>> Begin
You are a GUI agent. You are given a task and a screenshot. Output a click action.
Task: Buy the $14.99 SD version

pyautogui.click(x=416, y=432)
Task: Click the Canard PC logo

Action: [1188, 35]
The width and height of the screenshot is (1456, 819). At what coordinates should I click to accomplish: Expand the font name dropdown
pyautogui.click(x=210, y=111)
>> End
>> Begin
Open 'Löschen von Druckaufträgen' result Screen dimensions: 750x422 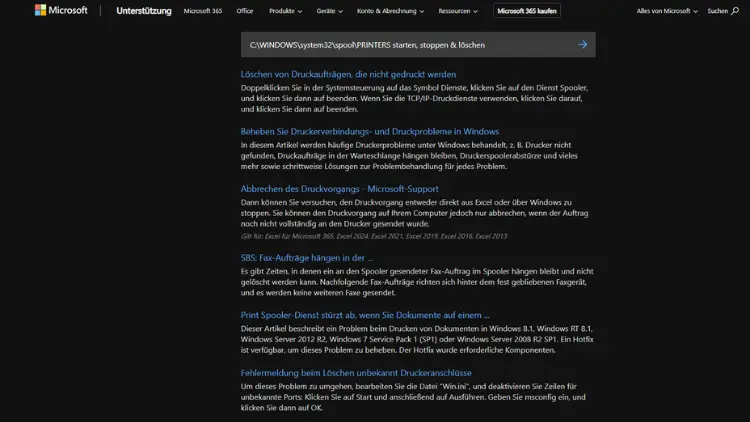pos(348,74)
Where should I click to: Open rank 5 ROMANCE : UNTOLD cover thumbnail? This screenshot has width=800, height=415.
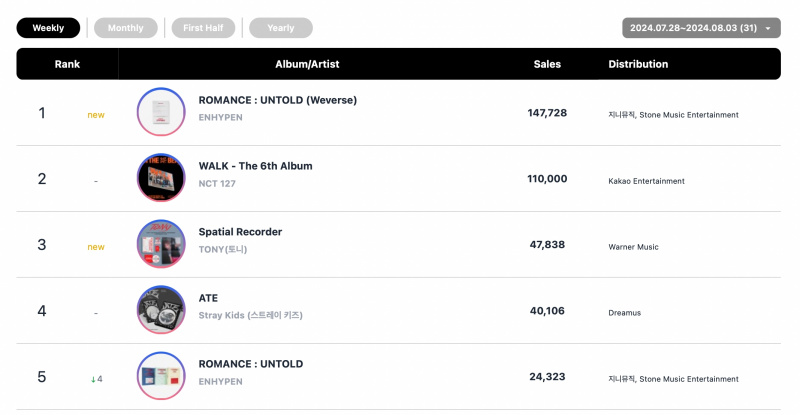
>> End
Exercise aim =>
Render the lines from the one containing "The width and" through the one containing "pyautogui.click(x=210, y=111)", both included, as a Markdown table with the columns Row and Text, omitting any blank lines.

Final answer =>
| Row | Text |
|---|---|
| 1 | The width and height of the screenshot is (1456, 819). At what coordinates should I click to accomplish: Expand the font name dropdown |
| 2 | pyautogui.click(x=210, y=111) |